Hmmm… I dont know what the implications are for this, but they probably use Enterprise Gmail which might have better privacy guarantees (I’m not sure however if this is the case)???
As long as they abide by their VPN no-log policy and provide a good VPN service, that’s all I really care about. You should always browse the web as if you are being watched, especially if you are using a VPN, but I like a VPN provider that isn’t really in the picture. I don’t want to constantly think about the fact that I’m using a VPN and I just want it to work as intended.
Overall, this is a nothing burger for the most part.
Currently our email is being hosted on Gmail this is correct.
We are working on a self-hosted version based on our STBOOT ( Mullvad VPN | Privacy is a universal right ) project.
It’s in the final phase and being tested internally and the goal is to
move over email to this platform this year if the testing phase is going
smoothly.
We strongly suggest using pgp regardless of what email server is being
used, as any other means is basically unencrypted and not considered safe.
I’d agree. At the end of the day, Mullvad is a business, and running their own hosted e-mail server was probably not at their highest priority. Truth be told, I can’t imagine many business would even consider owning their own e-mail server in this day in age, so the fact that Mullvad is migrating to their own server (if they follow through) is at least some level of commitment to privacy.
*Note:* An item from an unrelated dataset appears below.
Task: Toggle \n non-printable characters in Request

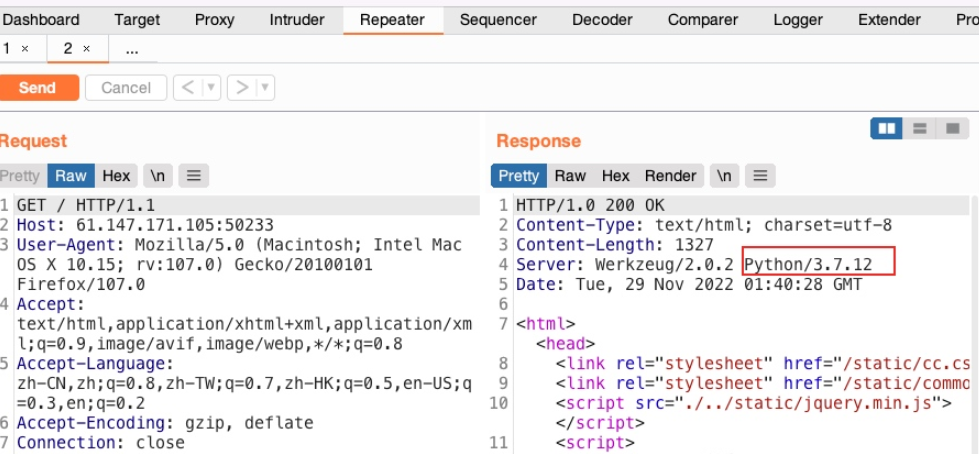Action: [158, 176]
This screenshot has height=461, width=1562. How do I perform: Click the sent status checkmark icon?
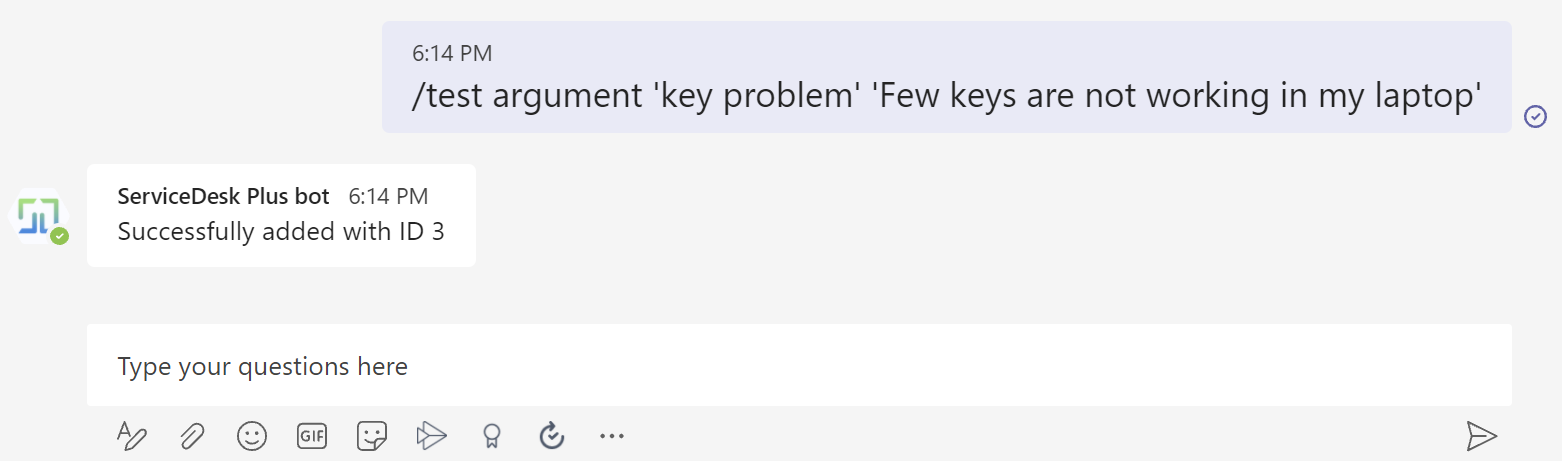1535,117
I think they likely omitted this fact as it clearly isn’t optimal, and its not particularly great it wasn’t more publicly disclosed, but pick and choose battles I suppose.
Not trying to be super pro Mullvad, but if anyone’s threat model is to be penetrated by sending an encrypted support e-mail to Mullvad that is hosted on a Gmail server, I just think there are bigger fish to fry.
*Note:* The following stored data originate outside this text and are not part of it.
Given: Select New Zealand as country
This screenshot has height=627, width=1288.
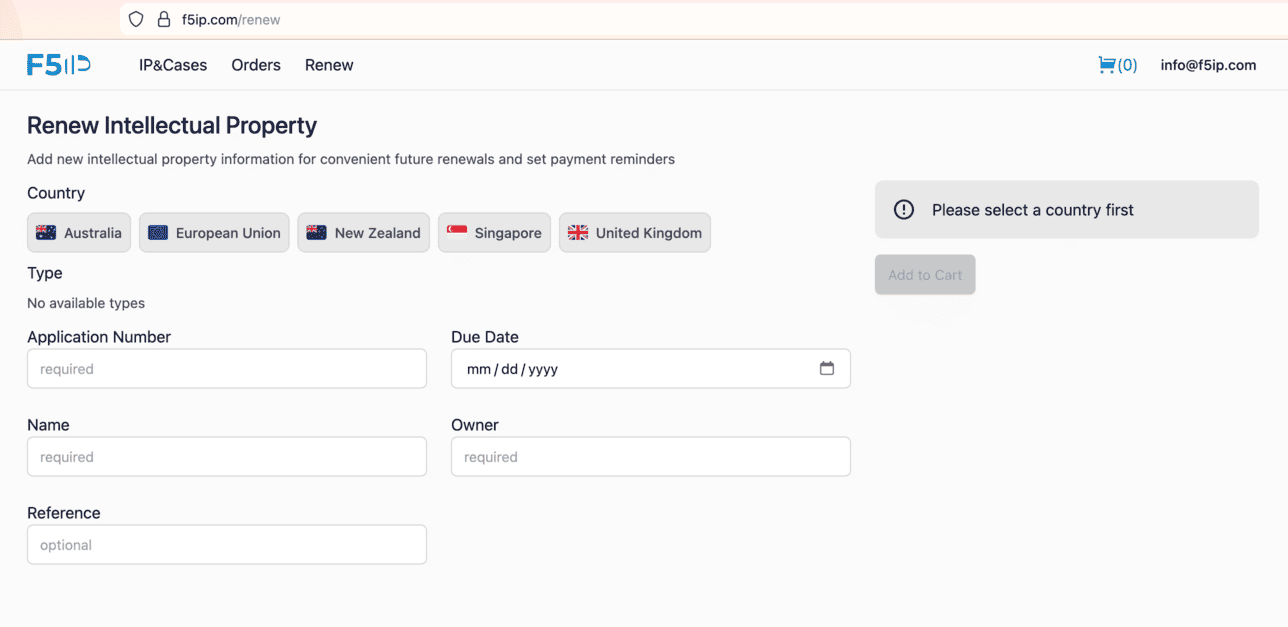Looking at the screenshot, I should pyautogui.click(x=363, y=233).
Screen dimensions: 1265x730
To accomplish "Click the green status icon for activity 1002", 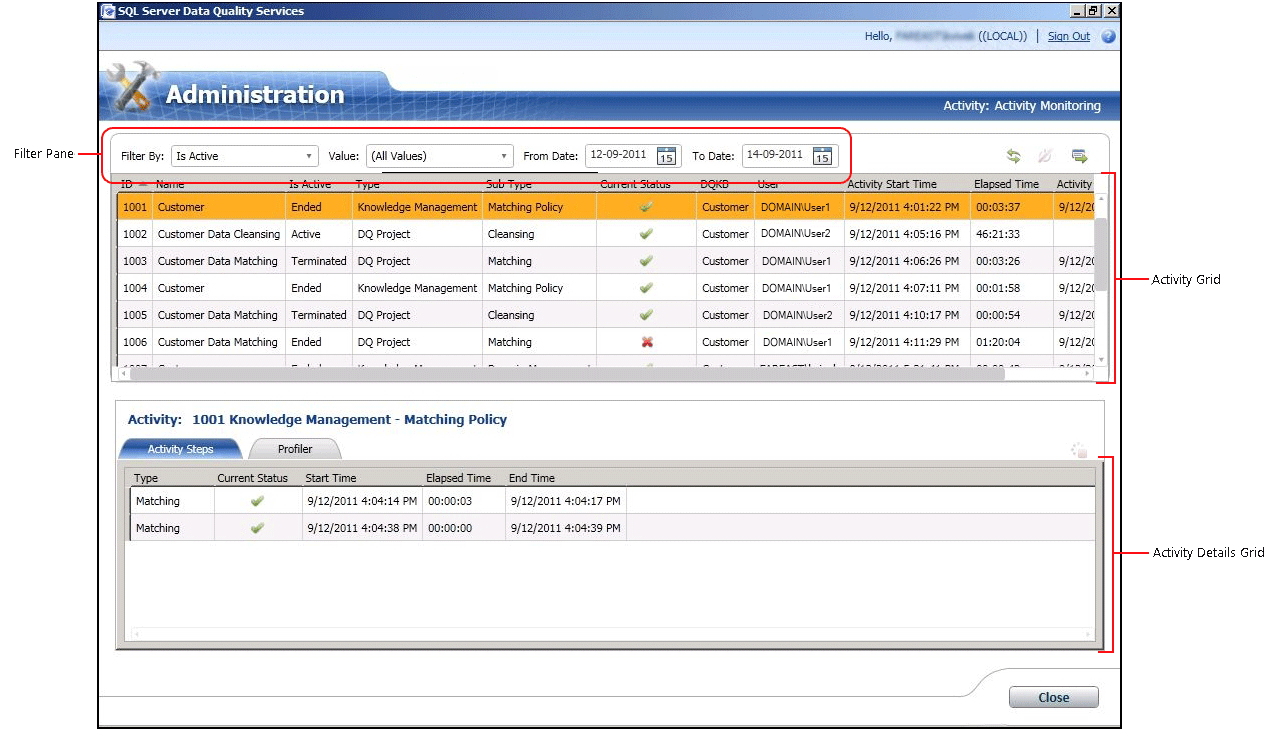I will pyautogui.click(x=646, y=234).
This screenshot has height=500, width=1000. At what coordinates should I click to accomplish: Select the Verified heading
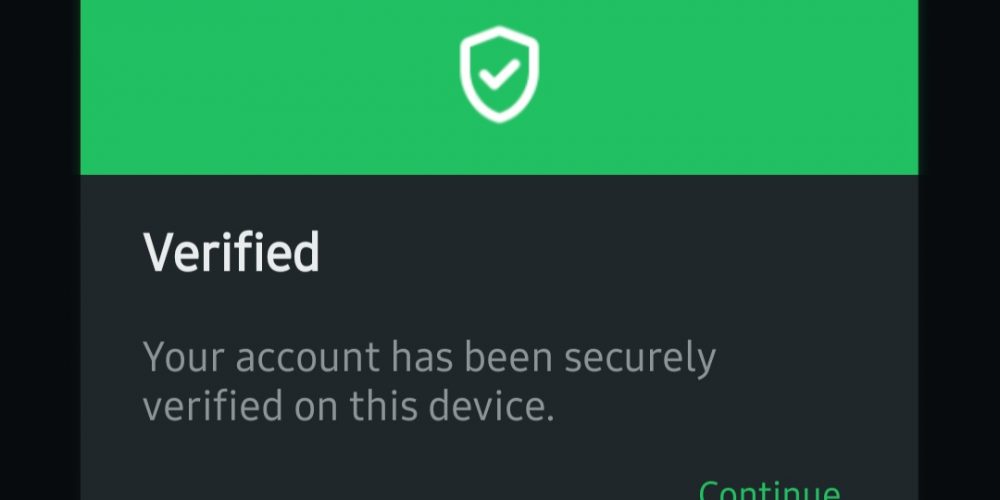[x=231, y=252]
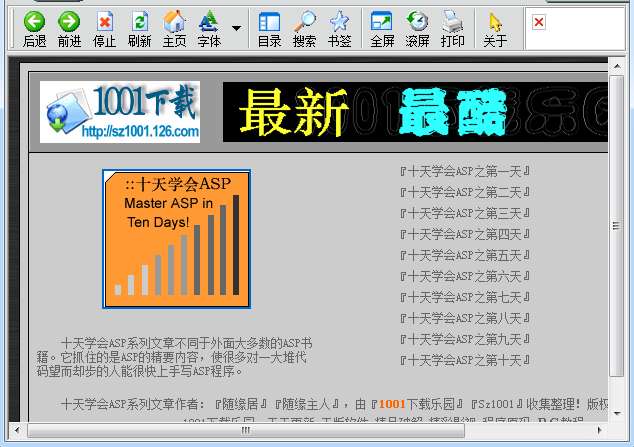Open the link 十天学会ASP之第一天
The width and height of the screenshot is (634, 447).
tap(465, 171)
I think using enterprise gmail isnt necessarily a bad thing.
I dont think they’ll be sending messages containing keys and personally identifying info?
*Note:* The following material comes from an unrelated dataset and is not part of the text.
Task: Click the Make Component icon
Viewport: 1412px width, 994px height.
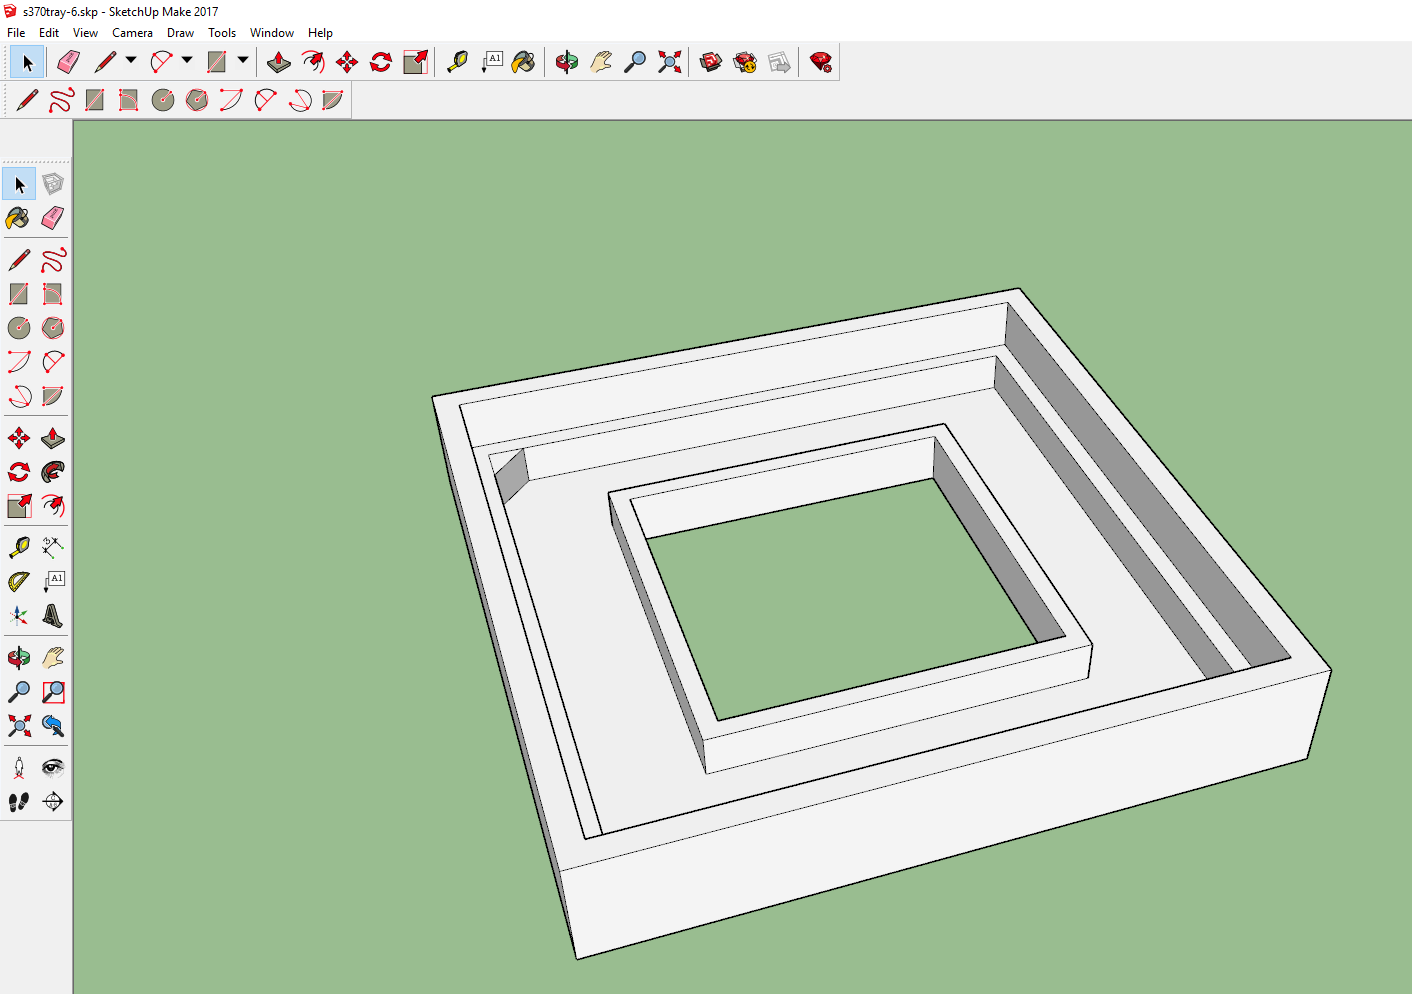Action: 53,183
I think its a responsible thing to do if you are not completely competent to do email yourself. I think its only fair because Mullvad never claimed theyre an email company.
This is an interesting point. We don’t really evaluate much outside the VPN product itself when evaluating VPN providers, but maybe we should look at and factor in things like this?
Using Google Workspace is obviously pretty questionable
On the other hand, this isn’t something a customer would have to interact with.
That social media post is so gaslighting I have a hard time taking it seriously, even though it is pointing out a simple fact. The reality is that most people are not using privacy-preserving email services, and are most likely communicating with Mullvad support using a Gmail address anyway. Yes, it’s not a good lookout for Mullvad, but as a customer I am personally satisfied with their reply.
This is silly, PG already has decently strict criteria on what can even be considered for recommendations when it comes to VPNs. PG would look ridiculous not recommending Mullvad over something like this.
What would be the point of audits as a criteria, if they can still be removed due to their email provider?
The domain can be purchased from any provider, anyone can register the domain in Google Workspace as a business email, which will be using Gmail to operate.
Many email providers provide an option to use a custom domain name. It helps with portability (switching services is easy because your email doesn’t change). This feature is also one that PG requires that recommended email providers have.
The original post is misleading at best. They assert that the government can identify you based on this. The author lies by saying customer service will ask for account number and then the gov can see your IP by loging as you and hijacking Wireguard to see your ip or something like that . Mullvad support will not ask account number - except if you ask for a refund, in which case you will not use the service anymore. Furthermore anyone which a high threat model will not e-mail their VPN provider because that put them in a niche position, regardless of wheter the mail is private or not.
That being said, I did ask them why they wouldn’t swicth to something like Session and they say the mail workflow is more convenient. I overall which Mail was dumped for customers services, but it is still the most widely used communication. Every single country use mail.
I also think they should have been more transparent about this, but it remains overall a low key concern.
That is indeed interesting, but as long as you don’t send them any emails there shouldn’t be a problem.
If you really have to send them an email use an email alias, pay for it every month separately and replace your account from time to time.